COE repudia demissões no Itaú
A Comissão de Organização dos Empregados (COE) voltou a se reunir com a direção do Itaú na tarde desta quinta-feira (10/9) para debater a questão do emprego. O assunto ganhou ainda mais relevância após o banco anunciar o desligamento de vários funcionários em São Paulo, mesmo tendo se comprometido a não demitir durante a pandemia causada pelo coronavírus.
“O Itaú desrespeita o acordo e faz várias demissões hoje. Postura lamentável do banco. Vários colegas relatando que foram demitidos pelo zap, uma total falta de respeito com os funcionários. Os banqueiros não pararam de lucrar na pandemia, mas estão descartando as pessoas como se fossem simples números. Após várias notas de repúdio, a reunião foi interrompida e pedimos que o banco pensasse em formas para suspender as demissões e marcamos um novo encontro para a próxima terça-feira, 15 de setembro”, informou a diretora de Saúde da Federação dos Bancários da Bahia e Sergipe, Andreia Sabino, que integra a COE Itaú.

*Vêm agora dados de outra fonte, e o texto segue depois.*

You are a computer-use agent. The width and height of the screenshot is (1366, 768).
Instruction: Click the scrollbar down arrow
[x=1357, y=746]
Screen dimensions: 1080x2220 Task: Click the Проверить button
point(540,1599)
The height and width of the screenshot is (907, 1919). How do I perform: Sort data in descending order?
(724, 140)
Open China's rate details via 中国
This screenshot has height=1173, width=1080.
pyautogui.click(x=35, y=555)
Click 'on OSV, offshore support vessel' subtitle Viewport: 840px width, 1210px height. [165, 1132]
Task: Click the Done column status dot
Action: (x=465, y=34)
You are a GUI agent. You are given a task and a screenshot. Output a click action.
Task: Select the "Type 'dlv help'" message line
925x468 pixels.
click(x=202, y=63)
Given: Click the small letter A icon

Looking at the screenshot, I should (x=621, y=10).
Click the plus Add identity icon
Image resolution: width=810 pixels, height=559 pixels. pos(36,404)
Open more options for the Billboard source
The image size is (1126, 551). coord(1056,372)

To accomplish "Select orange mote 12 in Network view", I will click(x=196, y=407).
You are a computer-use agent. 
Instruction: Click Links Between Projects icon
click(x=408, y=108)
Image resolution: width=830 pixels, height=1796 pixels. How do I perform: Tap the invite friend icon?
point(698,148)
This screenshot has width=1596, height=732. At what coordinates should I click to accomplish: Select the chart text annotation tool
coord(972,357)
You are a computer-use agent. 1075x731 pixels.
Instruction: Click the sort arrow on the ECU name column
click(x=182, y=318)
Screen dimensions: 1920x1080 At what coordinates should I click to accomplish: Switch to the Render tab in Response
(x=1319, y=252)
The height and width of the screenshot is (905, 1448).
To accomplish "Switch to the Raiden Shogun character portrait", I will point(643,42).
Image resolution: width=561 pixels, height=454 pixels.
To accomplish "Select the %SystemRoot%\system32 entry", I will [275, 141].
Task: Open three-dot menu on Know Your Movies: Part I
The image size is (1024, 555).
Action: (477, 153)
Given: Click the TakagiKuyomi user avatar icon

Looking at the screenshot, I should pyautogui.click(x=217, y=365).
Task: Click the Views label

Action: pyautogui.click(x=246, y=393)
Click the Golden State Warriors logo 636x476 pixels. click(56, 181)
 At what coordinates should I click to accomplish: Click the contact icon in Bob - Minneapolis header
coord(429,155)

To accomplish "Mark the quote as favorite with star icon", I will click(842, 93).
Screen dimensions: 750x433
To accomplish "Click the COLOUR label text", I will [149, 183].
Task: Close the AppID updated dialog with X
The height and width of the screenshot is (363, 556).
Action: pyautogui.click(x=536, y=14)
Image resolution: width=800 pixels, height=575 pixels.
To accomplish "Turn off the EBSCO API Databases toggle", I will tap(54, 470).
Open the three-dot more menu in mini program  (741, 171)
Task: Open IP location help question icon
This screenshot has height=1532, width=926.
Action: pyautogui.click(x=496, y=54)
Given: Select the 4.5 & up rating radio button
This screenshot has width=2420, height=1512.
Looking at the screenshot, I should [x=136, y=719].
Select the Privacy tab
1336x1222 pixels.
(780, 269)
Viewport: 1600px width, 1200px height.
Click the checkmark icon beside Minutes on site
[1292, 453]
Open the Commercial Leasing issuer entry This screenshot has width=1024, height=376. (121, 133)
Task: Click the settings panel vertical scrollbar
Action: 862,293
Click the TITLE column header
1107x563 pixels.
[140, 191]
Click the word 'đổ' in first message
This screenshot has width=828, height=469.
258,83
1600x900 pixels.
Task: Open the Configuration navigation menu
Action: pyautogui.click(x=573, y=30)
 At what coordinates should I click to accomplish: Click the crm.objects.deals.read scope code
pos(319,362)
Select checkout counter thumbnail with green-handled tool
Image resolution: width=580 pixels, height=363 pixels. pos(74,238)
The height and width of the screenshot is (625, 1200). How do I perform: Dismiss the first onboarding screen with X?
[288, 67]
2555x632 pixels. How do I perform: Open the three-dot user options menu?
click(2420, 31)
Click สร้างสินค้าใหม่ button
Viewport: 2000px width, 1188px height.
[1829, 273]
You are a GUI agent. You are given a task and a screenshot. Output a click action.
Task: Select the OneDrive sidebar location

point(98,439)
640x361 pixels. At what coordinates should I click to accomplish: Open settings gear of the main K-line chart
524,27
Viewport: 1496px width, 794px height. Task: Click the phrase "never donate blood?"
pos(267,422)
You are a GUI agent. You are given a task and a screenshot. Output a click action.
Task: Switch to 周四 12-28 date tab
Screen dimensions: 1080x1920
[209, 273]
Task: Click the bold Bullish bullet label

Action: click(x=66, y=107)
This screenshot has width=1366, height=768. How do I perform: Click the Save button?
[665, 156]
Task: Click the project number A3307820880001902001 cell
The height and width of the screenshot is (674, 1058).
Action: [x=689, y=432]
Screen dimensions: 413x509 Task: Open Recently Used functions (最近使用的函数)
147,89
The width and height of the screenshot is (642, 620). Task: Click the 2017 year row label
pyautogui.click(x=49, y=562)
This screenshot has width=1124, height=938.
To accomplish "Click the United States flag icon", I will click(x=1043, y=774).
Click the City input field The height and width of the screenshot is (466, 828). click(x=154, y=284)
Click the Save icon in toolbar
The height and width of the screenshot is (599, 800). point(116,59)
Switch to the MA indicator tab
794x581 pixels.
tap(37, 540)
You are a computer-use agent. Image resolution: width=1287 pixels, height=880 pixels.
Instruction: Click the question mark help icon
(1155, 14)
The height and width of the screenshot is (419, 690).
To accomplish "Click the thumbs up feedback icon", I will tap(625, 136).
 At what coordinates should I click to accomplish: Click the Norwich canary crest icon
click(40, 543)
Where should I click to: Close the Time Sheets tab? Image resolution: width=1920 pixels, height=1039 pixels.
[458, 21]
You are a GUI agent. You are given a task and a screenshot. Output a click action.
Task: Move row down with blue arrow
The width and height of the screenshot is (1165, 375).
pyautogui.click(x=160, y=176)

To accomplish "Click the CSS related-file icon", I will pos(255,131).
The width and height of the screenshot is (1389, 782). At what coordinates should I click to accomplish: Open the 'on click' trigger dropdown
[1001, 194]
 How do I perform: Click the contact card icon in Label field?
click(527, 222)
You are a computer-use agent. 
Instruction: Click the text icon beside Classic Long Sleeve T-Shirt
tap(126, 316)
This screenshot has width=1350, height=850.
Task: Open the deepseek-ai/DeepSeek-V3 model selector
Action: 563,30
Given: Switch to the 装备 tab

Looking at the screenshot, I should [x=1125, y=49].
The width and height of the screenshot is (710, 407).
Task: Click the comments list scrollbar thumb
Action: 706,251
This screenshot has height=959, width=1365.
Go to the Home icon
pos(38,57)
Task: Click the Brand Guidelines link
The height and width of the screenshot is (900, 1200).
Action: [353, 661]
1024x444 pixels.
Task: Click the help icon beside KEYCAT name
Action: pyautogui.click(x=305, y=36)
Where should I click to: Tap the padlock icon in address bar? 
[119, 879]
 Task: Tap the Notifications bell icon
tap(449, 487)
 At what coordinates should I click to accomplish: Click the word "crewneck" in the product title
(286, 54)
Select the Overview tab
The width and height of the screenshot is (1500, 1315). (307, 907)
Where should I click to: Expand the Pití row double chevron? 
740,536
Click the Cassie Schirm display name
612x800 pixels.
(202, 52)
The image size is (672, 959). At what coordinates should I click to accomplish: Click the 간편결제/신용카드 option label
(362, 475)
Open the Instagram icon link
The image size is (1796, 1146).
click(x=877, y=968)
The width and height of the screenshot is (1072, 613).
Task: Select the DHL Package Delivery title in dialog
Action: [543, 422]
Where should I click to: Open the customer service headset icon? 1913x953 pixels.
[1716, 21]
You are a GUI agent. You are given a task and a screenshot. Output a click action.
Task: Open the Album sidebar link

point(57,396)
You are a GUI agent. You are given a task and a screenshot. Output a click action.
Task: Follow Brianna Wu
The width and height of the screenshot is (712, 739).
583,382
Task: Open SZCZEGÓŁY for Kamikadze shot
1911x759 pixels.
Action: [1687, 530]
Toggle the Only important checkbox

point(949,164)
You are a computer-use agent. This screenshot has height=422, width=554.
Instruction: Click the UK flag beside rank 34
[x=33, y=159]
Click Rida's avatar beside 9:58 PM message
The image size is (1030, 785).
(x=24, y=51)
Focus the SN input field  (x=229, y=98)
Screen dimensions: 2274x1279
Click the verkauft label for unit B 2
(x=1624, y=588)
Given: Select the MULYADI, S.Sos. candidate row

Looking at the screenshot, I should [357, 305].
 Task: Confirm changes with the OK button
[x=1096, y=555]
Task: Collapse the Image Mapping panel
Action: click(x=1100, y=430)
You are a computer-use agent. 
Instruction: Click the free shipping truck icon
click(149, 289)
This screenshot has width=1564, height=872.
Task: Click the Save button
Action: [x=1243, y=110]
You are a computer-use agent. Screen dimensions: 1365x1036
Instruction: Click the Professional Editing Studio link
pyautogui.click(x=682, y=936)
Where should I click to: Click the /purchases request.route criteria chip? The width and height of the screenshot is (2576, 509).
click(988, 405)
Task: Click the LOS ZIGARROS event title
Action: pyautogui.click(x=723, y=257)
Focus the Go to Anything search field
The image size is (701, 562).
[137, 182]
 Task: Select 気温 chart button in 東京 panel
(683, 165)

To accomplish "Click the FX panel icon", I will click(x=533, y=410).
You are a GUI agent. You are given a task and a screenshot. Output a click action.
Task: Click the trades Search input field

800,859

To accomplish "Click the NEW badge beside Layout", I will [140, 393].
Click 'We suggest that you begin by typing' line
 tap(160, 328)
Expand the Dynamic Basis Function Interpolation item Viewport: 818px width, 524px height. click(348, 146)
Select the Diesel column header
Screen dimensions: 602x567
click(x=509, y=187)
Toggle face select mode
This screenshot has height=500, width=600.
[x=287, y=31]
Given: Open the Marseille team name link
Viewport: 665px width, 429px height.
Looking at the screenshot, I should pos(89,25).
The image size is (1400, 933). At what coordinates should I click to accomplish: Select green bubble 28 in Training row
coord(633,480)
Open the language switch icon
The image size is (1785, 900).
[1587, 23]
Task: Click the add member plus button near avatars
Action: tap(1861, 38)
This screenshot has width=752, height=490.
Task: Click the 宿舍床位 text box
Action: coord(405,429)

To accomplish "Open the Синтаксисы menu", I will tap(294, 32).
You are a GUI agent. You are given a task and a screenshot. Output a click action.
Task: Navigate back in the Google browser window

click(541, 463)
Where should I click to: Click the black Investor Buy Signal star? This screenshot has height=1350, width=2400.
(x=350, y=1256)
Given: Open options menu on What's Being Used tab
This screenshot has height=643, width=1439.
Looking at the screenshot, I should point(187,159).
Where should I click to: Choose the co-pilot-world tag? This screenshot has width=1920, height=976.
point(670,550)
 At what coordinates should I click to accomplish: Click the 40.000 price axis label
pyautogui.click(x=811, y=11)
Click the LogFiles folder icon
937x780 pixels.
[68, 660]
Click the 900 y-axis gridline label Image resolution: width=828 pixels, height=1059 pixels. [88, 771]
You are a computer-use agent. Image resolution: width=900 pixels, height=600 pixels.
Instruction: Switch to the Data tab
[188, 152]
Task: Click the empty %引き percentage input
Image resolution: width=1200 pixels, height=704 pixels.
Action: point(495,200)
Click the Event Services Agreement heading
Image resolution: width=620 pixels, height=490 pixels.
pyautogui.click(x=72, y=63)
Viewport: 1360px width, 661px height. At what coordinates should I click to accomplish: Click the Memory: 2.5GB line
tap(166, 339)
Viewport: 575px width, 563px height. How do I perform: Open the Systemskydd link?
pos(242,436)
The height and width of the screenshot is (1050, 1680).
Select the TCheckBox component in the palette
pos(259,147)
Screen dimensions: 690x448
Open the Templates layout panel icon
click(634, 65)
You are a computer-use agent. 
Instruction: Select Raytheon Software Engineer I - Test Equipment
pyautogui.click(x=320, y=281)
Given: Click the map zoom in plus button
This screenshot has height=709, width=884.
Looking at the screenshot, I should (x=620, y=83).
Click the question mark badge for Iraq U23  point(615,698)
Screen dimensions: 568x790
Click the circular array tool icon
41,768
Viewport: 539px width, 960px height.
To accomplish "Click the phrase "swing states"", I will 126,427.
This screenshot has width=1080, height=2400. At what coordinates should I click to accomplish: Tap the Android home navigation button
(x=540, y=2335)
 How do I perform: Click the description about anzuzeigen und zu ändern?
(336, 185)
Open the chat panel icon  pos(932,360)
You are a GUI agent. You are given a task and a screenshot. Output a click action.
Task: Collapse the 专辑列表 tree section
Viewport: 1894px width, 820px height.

Os representantes dos bancários cobraram responsabilidade e lembraram que não há motivos para as demissões no Itaú, pois a empresa continua com a lucratividade alta, mesmo durante o momento conturbado enfrentado pelo país. O banco obteve lucro líquido recorrente de R$ 8,117 bilhões só no primeiro semestre de 2020.
Nova reunião
Um novo encontro foi agendado para o dia 15 de setembro, quando será debatido o calendário para negociação da pauta específica. A COE cobrou também a apresentação dos números do banco de horas, acordado durante a pandemia, do fechamento de agências e do turnover no Itaú.
O banco anunciou ainda que irá pagar o PLR no dia 20 de setembro e o abono no dia 21.